##### Stored data #####

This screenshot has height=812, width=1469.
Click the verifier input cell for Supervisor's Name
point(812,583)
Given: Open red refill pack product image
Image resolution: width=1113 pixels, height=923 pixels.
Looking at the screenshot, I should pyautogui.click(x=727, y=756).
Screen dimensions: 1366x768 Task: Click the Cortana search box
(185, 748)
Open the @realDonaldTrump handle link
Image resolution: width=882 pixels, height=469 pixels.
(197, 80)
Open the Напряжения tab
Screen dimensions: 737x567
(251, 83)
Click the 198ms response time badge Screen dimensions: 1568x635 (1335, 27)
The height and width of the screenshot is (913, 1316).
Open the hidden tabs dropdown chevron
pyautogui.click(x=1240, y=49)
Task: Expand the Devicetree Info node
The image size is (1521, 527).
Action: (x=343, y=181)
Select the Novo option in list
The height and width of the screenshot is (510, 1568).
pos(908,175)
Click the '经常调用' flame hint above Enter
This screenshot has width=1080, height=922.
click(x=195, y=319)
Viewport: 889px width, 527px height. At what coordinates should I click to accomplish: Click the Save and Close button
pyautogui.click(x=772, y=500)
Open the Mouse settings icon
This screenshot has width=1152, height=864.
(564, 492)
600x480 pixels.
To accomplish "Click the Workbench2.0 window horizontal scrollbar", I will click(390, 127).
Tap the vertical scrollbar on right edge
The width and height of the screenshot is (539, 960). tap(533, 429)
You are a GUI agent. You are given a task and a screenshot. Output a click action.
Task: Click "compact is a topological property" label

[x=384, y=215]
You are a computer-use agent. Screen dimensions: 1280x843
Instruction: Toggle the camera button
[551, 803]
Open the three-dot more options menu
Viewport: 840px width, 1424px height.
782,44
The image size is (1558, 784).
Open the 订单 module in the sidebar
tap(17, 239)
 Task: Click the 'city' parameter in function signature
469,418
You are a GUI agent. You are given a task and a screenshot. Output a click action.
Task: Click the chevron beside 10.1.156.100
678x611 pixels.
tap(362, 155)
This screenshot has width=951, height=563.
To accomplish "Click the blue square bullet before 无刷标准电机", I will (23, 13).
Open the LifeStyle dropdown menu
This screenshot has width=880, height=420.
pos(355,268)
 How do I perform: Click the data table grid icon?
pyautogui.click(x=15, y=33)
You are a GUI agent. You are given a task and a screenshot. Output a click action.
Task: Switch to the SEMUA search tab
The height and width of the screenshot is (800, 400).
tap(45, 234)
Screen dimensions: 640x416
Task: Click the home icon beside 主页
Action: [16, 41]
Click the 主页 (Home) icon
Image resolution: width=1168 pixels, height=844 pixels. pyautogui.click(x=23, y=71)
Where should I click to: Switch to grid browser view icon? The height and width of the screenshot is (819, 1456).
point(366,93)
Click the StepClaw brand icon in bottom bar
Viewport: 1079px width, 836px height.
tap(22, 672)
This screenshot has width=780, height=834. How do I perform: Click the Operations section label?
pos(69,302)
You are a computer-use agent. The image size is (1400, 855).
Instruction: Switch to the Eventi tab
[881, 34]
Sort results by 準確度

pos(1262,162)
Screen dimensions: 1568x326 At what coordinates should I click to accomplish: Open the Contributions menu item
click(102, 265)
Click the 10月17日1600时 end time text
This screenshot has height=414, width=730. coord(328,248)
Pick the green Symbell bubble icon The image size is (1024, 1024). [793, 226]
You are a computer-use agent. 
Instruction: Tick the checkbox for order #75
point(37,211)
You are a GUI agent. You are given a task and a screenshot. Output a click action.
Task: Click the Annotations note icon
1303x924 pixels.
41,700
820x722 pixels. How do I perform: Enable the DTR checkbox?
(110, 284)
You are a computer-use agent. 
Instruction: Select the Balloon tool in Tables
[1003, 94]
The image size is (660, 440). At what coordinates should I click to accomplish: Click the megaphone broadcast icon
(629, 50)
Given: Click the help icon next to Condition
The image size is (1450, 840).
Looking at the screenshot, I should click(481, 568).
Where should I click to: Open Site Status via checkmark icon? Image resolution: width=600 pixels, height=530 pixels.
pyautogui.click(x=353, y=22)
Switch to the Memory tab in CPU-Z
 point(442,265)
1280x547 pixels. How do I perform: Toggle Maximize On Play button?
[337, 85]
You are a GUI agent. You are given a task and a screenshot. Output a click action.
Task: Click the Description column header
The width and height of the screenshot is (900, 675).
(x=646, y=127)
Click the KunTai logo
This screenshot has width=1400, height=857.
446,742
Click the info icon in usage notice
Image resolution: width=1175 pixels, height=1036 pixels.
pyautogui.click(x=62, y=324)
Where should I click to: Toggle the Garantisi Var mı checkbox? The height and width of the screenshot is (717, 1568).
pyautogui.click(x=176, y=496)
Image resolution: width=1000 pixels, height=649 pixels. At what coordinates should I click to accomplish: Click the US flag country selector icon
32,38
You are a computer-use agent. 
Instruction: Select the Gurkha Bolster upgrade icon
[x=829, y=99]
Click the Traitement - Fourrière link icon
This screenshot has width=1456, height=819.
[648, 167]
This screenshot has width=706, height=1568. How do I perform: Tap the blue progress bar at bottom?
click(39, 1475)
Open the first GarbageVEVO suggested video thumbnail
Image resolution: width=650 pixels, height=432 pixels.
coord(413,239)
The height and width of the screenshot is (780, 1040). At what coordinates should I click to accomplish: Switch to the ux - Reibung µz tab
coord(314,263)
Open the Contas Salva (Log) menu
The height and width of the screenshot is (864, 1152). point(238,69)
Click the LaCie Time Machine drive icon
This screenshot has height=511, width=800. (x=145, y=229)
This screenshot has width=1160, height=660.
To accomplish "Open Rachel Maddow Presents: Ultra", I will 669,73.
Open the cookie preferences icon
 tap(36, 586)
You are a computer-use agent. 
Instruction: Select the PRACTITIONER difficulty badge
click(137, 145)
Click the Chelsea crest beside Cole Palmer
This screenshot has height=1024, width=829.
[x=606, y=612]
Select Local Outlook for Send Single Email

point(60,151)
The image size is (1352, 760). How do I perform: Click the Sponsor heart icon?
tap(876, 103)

#####

- _Exercise objective_
Copy out all the entries shown above, character for character.

- _Solved problem_
This screenshot has height=812, width=1469.
Click the verifier input cell for Supervisor's Name
point(812,583)
Given: Open red refill pack product image
Image resolution: width=1113 pixels, height=923 pixels.
Looking at the screenshot, I should pyautogui.click(x=727, y=756).
Screen dimensions: 1366x768 Task: Click the Cortana search box
(185, 748)
Open the @realDonaldTrump handle link
Image resolution: width=882 pixels, height=469 pixels.
(197, 80)
Open the Напряжения tab
Screen dimensions: 737x567
(251, 83)
Click the 198ms response time badge Screen dimensions: 1568x635 (1335, 27)
The height and width of the screenshot is (913, 1316).
Open the hidden tabs dropdown chevron
pyautogui.click(x=1240, y=49)
Task: Expand the Devicetree Info node
The image size is (1521, 527).
Action: (x=343, y=181)
Select the Novo option in list
The height and width of the screenshot is (510, 1568).
pos(908,175)
Click the '经常调用' flame hint above Enter
This screenshot has width=1080, height=922.
click(x=195, y=319)
Viewport: 889px width, 527px height. At what coordinates should I click to accomplish: Click the Save and Close button
pyautogui.click(x=772, y=500)
Open the Mouse settings icon
This screenshot has width=1152, height=864.
(564, 492)
600x480 pixels.
To accomplish "Click the Workbench2.0 window horizontal scrollbar", I will click(390, 127).
Tap the vertical scrollbar on right edge
The width and height of the screenshot is (539, 960). tap(533, 429)
You are a GUI agent. You are given a task and a screenshot. Output a click action.
Task: Click "compact is a topological property" label

[x=384, y=215]
You are a computer-use agent. Screen dimensions: 1280x843
Instruction: Toggle the camera button
[551, 803]
Open the three-dot more options menu
Viewport: 840px width, 1424px height.
782,44
The image size is (1558, 784).
Open the 订单 module in the sidebar
tap(17, 239)
 Task: Click the 'city' parameter in function signature
469,418
You are a GUI agent. You are given a task and a screenshot. Output a click action.
Task: Click the chevron beside 10.1.156.100
678x611 pixels.
tap(362, 155)
This screenshot has width=951, height=563.
To accomplish "Click the blue square bullet before 无刷标准电机", I will (23, 13).
Open the LifeStyle dropdown menu
This screenshot has width=880, height=420.
pos(355,268)
 How do I perform: Click the data table grid icon?
pyautogui.click(x=15, y=33)
You are a GUI agent. You are given a task and a screenshot. Output a click action.
Task: Switch to the SEMUA search tab
The height and width of the screenshot is (800, 400).
tap(45, 234)
Screen dimensions: 640x416
Task: Click the home icon beside 主页
Action: [16, 41]
Click the 主页 (Home) icon
Image resolution: width=1168 pixels, height=844 pixels. pyautogui.click(x=23, y=71)
Where should I click to: Switch to grid browser view icon? The height and width of the screenshot is (819, 1456).
point(366,93)
Click the StepClaw brand icon in bottom bar
Viewport: 1079px width, 836px height.
tap(22, 672)
This screenshot has width=780, height=834. How do I perform: Click the Operations section label?
pos(69,302)
You are a computer-use agent. The image size is (1400, 855).
Instruction: Switch to the Eventi tab
[881, 34]
Sort results by 準確度

pos(1262,162)
Screen dimensions: 1568x326 At what coordinates should I click to accomplish: Open the Contributions menu item
click(102, 265)
Click the 10月17日1600时 end time text
This screenshot has height=414, width=730. coord(328,248)
Pick the green Symbell bubble icon The image size is (1024, 1024). [793, 226]
You are a computer-use agent. 
Instruction: Tick the checkbox for order #75
point(37,211)
You are a GUI agent. You are given a task and a screenshot. Output a click action.
Task: Click the Annotations note icon
1303x924 pixels.
41,700
820x722 pixels. How do I perform: Enable the DTR checkbox?
(110, 284)
You are a computer-use agent. 
Instruction: Select the Balloon tool in Tables
[1003, 94]
The image size is (660, 440). At what coordinates should I click to accomplish: Click the megaphone broadcast icon
(629, 50)
Given: Click the help icon next to Condition
The image size is (1450, 840).
Looking at the screenshot, I should click(481, 568).
Where should I click to: Open Site Status via checkmark icon? Image resolution: width=600 pixels, height=530 pixels.
pyautogui.click(x=353, y=22)
Switch to the Memory tab in CPU-Z
 point(442,265)
1280x547 pixels. How do I perform: Toggle Maximize On Play button?
[337, 85]
You are a GUI agent. You are given a task and a screenshot. Output a click action.
Task: Click the Description column header
The width and height of the screenshot is (900, 675).
(x=646, y=127)
Click the KunTai logo
This screenshot has width=1400, height=857.
446,742
Click the info icon in usage notice
Image resolution: width=1175 pixels, height=1036 pixels.
pyautogui.click(x=62, y=324)
Where should I click to: Toggle the Garantisi Var mı checkbox? The height and width of the screenshot is (717, 1568).
pyautogui.click(x=176, y=496)
Image resolution: width=1000 pixels, height=649 pixels. At what coordinates should I click to accomplish: Click the US flag country selector icon
32,38
You are a computer-use agent. 
Instruction: Select the Gurkha Bolster upgrade icon
[x=829, y=99]
Click the Traitement - Fourrière link icon
This screenshot has width=1456, height=819.
[648, 167]
This screenshot has width=706, height=1568. How do I perform: Tap the blue progress bar at bottom?
click(39, 1475)
Open the first GarbageVEVO suggested video thumbnail
Image resolution: width=650 pixels, height=432 pixels.
coord(413,239)
The height and width of the screenshot is (780, 1040). At what coordinates should I click to accomplish: Switch to the ux - Reibung µz tab
coord(314,263)
Open the Contas Salva (Log) menu
The height and width of the screenshot is (864, 1152). point(238,69)
Click the LaCie Time Machine drive icon
This screenshot has height=511, width=800. (x=145, y=229)
This screenshot has width=1160, height=660.
To accomplish "Open Rachel Maddow Presents: Ultra", I will 669,73.
Open the cookie preferences icon
 tap(36, 586)
You are a computer-use agent. 
Instruction: Select the PRACTITIONER difficulty badge
click(137, 145)
Click the Chelsea crest beside Cole Palmer
This screenshot has height=1024, width=829.
[x=606, y=612]
Select Local Outlook for Send Single Email

point(60,151)
The image size is (1352, 760). How do I perform: Click the Sponsor heart icon?
tap(876, 103)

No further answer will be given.